* [Passage to read]

start

Ripening that follows fertilization is a process with four main stages -- milky, dough, yellow-ripe and maturity stages. They include kaymatangi praayam (matang here means manifoldness). It refers to doubling, becoming twofold, multiplying. Otuka means to run or penetrate (as roots into the ground) to flow easily, circulate (as blood). In northern Malayalam, it means to sow as in uzhunnotuka, payarotuka. Koyyaraya praayam is ready-to-reap stage. Corn grown ripe is vilanja. Mookka is to ripen. Moothu pazhutha phalam is mellow fruit. Harvest to draw near is nel moorcha kootuka. Harvest time is time of reaping. 

Primarily these stages are based on the texture and colour of the developing grains. As such they came to be called kolaya nel, kolputtil, murikkathir (30 days), kathir, poovuthirnna nel, paal nel, pazham piticha nel. Ripening, characterized by leaf senescence and grain growth, takes about 40 days. During this period, the liquid in the hull hardens to form a starchy inner grain. These facts are enshrined in the popular rhyme “Poovanchu, paalanchu, kaayanchu, vilayanchu.” It refers to 20 days from the time of blooming till harvest. This crop ready for harvest, is of two kinds, one is suitable for domestic use and the other fit for sowing. The former is called ripe for the rice and the latter, ripe for the seed. Ripeness of the paddy determines its use either as seed or as food. The proverbs like ‘yerae vilanjaal vithinaaka, vilayunna muthu mulayilariyaam’, ‘mulayilariyaam vila’ notify over-ripe. Paddy for rice and paddy for seed are ‘nellum vithum.’  The former is for domestic use and the latter is for seed, meant for sowing. ‘Nellinu randunakku vithinu pathunakku.’  This proverb denotes the degree of drying of paddy under the sun. While the rice for domestic needs has to dry for two days, the seed for sowing has to be dried for 10 days.

end

* [Work to complete]
A: In one to three sentences, explain why, according to the passage on paddy ripening, the ripening stages came to be called by names such as kolaya nel, paal nel and pazham piticha nel.
B: Write the next part of the passage on paddy ripening, picking up after its last sentence.

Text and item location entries

start

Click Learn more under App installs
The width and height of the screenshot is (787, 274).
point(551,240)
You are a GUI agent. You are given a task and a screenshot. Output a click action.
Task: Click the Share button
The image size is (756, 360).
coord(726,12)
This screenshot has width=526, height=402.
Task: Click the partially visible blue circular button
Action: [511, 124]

end

* [Responses]
A: The ripening stages are based primarily on the texture and colour of the developing grains. For that reason, the stages came to be called by names such as kolaya nel, kolputtil, murikkathir, kathir, poovuthirnna nel, paal nel and pazham piticha nel.

B:
Asko Parpola’s Findings

Asko Parpola, who deciphered the script of the Indus valley civilization, identified a few Dravidian loan words in the Rgveda, composed in northwestern India around 1100-600 BCE. such as phalam, mukham, khala and nangol. All these words are spoken in south Travancore. Kuntam (pit), kaana (imperceptible, one-eyed) are yet other words Parpola spoke of as having been borrowed by Sanskrit from Dravidian language.  Here follow six examples, from the Rigveda, the earliest text, “the capital letters are retroflex consonants, which did not exist in Proto-Indo-Iranian): mukham ‘face, front, mouth’ < PD *mukam ‘id;’ khalam ‘threshing floor’ < PD *kaLam ‘id;’ phalam ‘fruit’ < PD *paZam ‘ripe fruit;’ kuNDam ‘pit;’ < PD *kuNTam ‘pit;’ kaaNa- ‘blind in one eye’ < PD *kaaNa ‘not seeing;’ kiyaambu- ‘watery plant’ < PD *kiyampu ‘taro, aroid, Colocasia.’[14]
 
If the meaning of the kuntam is taken as a pond, invariably almost houses of this type had a pond for bathing purposes in front of the house in the east northerly direction.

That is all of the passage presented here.